== GIVEN TEXT ==
------------------------------------------------

# I Need Help With the First Minutes Hours Days



## audacia (Apr 27, 2013)

Maybe it's too soon for me to be here. My husband of 32 years just packed and left today. I'm in a horrible emotional mess. I have never felt anything like this in my life. 

I asked him to leave. He has been unfaithful. Many times. I have not been a saint so I can't hang the death of our marriage entirely on him. I can deal with the rational side of things, and will deal more as the days and weeks go by I'm sure. 

But today feels like the scariest most horrible debilitating thing that has ever happened to me. I'm so gripped with fear. I need to know how long this feeling will last so I know I can survive it.


----------



## mainsqueeze (Apr 10, 2013)

I'm so sorry about your situation. My only advice would be to distract yourself, vent to friends, cry and try to stay strong. I don't know about everyone else, but tearing our marriage apart is the single most painful thing if ever experienced. Try to avoid making sense of things that defy logic. 
Good luck hope it gets better soon.


----------



## Openminded (Feb 21, 2013)

It just takes time. As to how much time, only you know that. 

This isn't easy, it's full of ups and downs, but it *can *be done. 

I recently filed to end my 45 year marriage. The divorce will be final this summer. This is certainly not where I thought I would be at this point in my life. I doubt any of us thought we would be here. But here we are.

Right now you need to focus on yourself --- not him. It takes some work but don't give up. 

You can do it.


----------



## K.C. (Dec 1, 2012)

It isnt too soon to be here. It's never too early.

Unfaithful many times says you're doing the right thing. Sure you have your own issues, they may even be comparable to his.

But what really matters right now is that what you are feeling is perfectly natural. Don't fight it, but dont let it control you either.


----------



## Dadwithtwolittlegirls (Jul 23, 2012)

I suggest a counsellor to talk to. Mine has helped so much. You need your friends but you also need someone that will help steer you emotions and gives you ways to deal with the stress.

------------------------------------------------

== DATASET EXTRACT ==

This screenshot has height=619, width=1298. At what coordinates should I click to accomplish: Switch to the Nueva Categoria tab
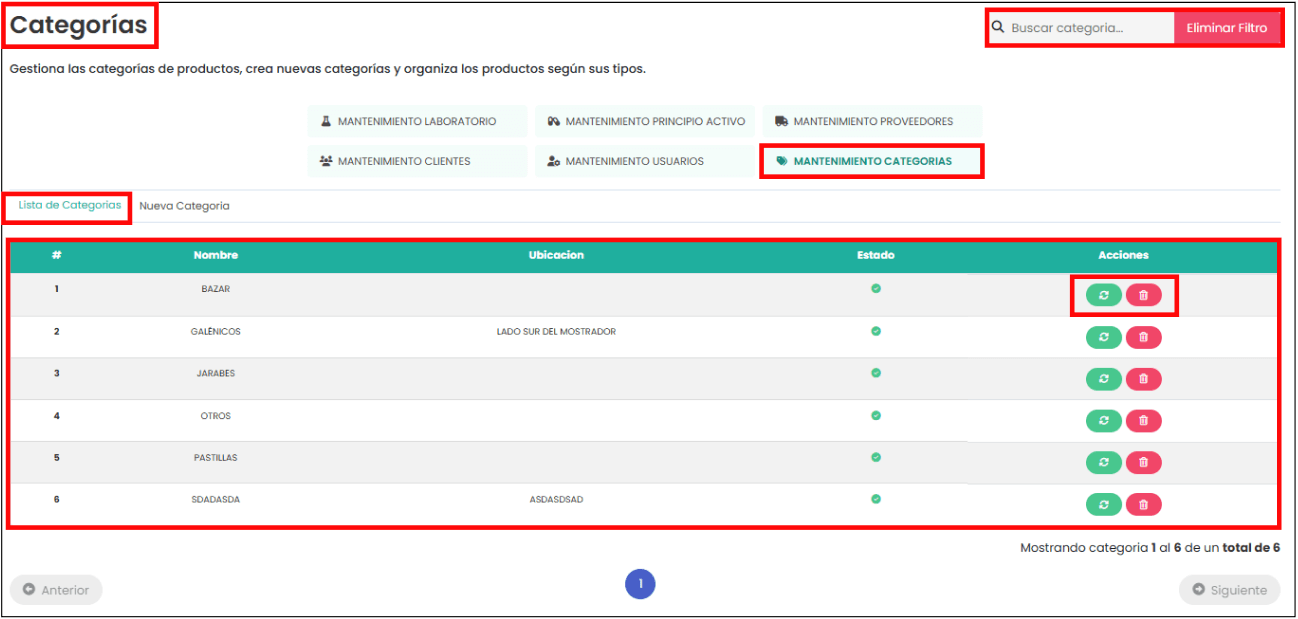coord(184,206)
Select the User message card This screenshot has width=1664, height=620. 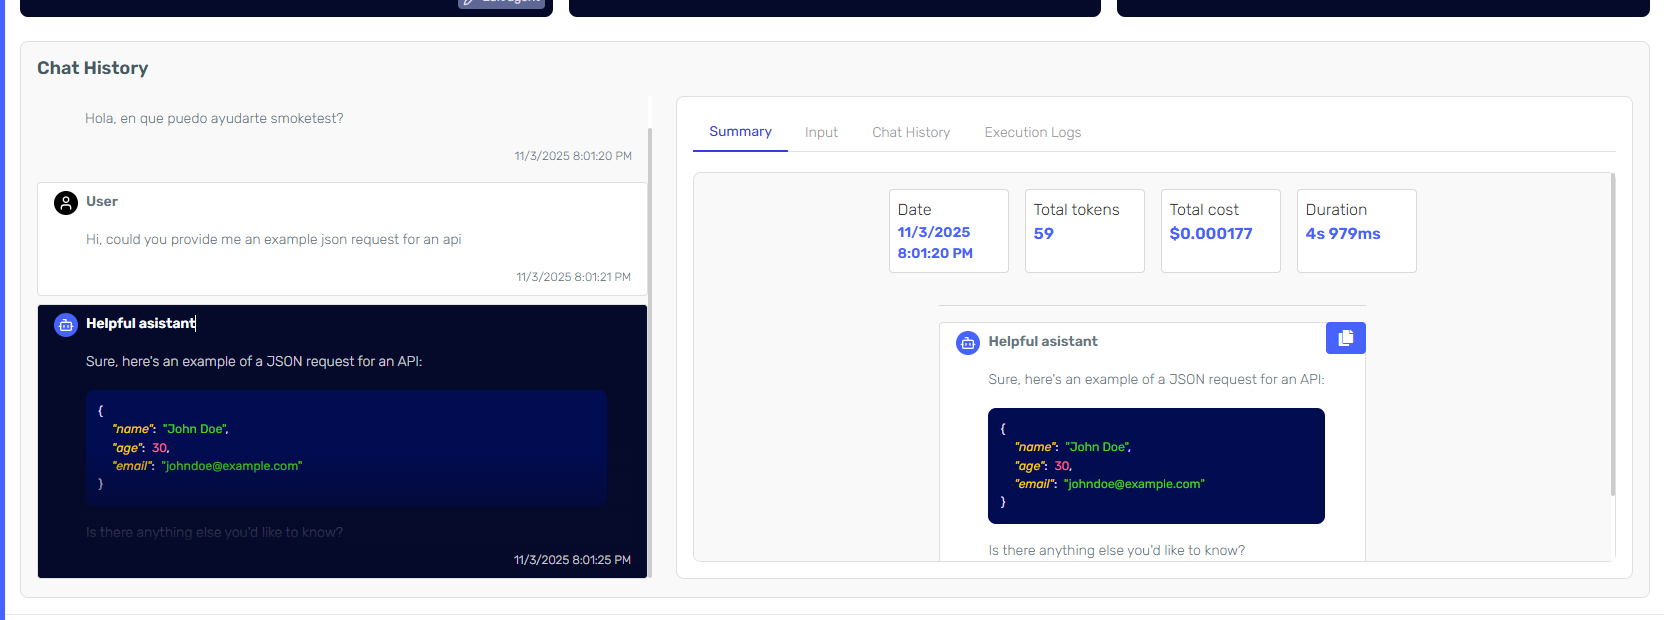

------------------------------------------------

== WHAT TO WORK ON ==
a) Decide whether each statement below agrees with the forum thread about the end of a marriage: (i) audacia's husband left without being asked to go; (ii) Openminded has filed to end a 45-year marriage; (iii) Dadwithtwolittlegirls recommends talking to a counsellor. Answer each with yes or no and quote the words from the thread that settle it.
b) Answer these questions using the forum thread about the end of a marriage:
(i) How many years had audacia been married?
(ii) When will Openminded's divorce be final?
(iii) What does mainsqueeze advise trying to avoid making sense of?
c) Carry on the forum thread about the end of a marriage from where it stops.

== RESPONSE LIST ==
a)
(i) No: "I asked him to leave."
(ii) Yes: "I recently filed to end my 45 year marriage."
(iii) Yes: "I suggest a counsellor to talk to."

b)
(i) 32 years
(ii) This summer
(iii) Things that defy logic

c)
When you go in they normally ask if you have a preference. Tell them you want the oldest most experienced one that they have as they will have a lifetime of skill to help in your case.

DON'T DO THIS ALONE...

Also talk a ton on here.. there is always someone that understands and not judge you.


----------



## audacia (Apr 27, 2013)

I have been reading and reading here on this site. So many words of wisdom from people who have walked thru the fire. It is amazingly helpful. Often so blunt. But blunt is helpful to me. I'm encouraged by your words. Thank you.


----------



## Stella Moon (Nov 22, 2012)

audacia said:


> I have been reading and reading here on this site. So many words of wisdom from people who have walked thru the fire. It is amazingly helpful. Often so blunt. But blunt is helpful to me. I'm encouraged by your words. Thank you.


This place will help you get through..keep coming...keep posting...keep expressing. I'm sorry your here...

Gather your closest friends and relatives...a counselor is a must...groups...etc....books...lots of reading...as people here get to know you and your situation you will get recommendations....read read read...

(((Hugs))))

And buy a bat  .....sort of a funny inside joke


----------



## thisSux (Jan 8, 2013)

Stella put the bat down.....
For me the fact that the mc helped me realise that the reasons I felt I should leave we're valid was the start of moving on. If you know you are on the right road then the dark tunnel ahead is not as scary as it was


----------



## Regga (Jan 22, 2013)

You are making steps with whatever you do. This feeling you are experiencing changes often. It's moment to moment or day to day. You may decide tomorrow you made a mistake and then be frustrated with the thoughts of reconciliation. I limboed like crazy and was/still am a mess! 
If the fear consumes you, know that the next day will come.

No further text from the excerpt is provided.